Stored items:

··········

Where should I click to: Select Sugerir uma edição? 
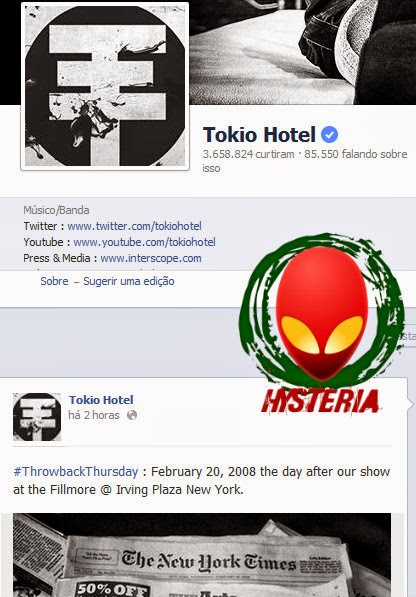[129, 281]
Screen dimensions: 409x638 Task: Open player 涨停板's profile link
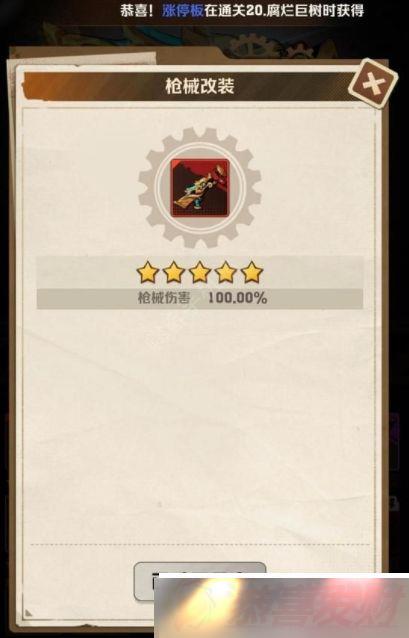point(183,10)
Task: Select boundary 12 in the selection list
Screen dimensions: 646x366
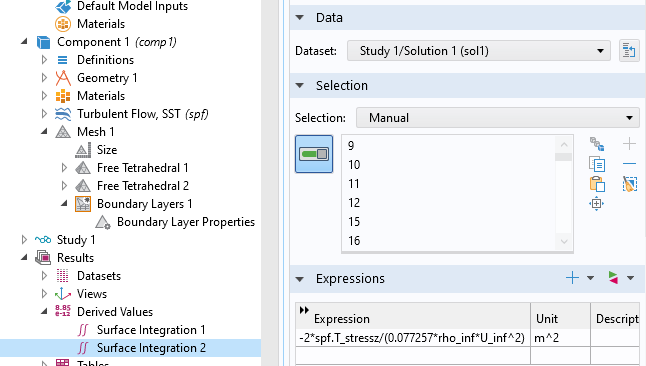Action: pyautogui.click(x=354, y=203)
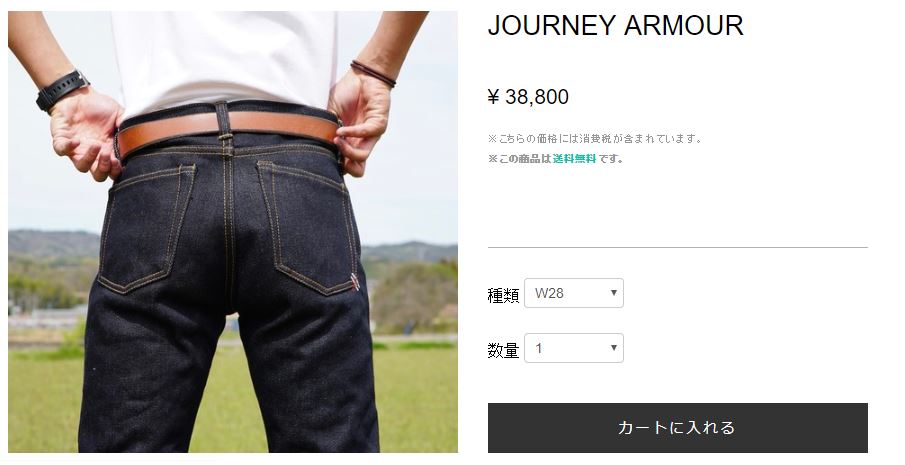The height and width of the screenshot is (465, 905).
Task: Click the arrow on the quantity dropdown
Action: pyautogui.click(x=614, y=347)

··········

◆ **Work to complete**
Beginning with the line that contains "Task: Select boundary" and ending with the last line of the data, transcribe each line exactly; pictures stay out.

◆ **Answer area**
Task: Select boundary 12 in the selection list
Screen dimensions: 646x366
Action: pyautogui.click(x=354, y=203)
The height and width of the screenshot is (465, 905).
Task: Click the arrow on the quantity dropdown
Action: pyautogui.click(x=614, y=347)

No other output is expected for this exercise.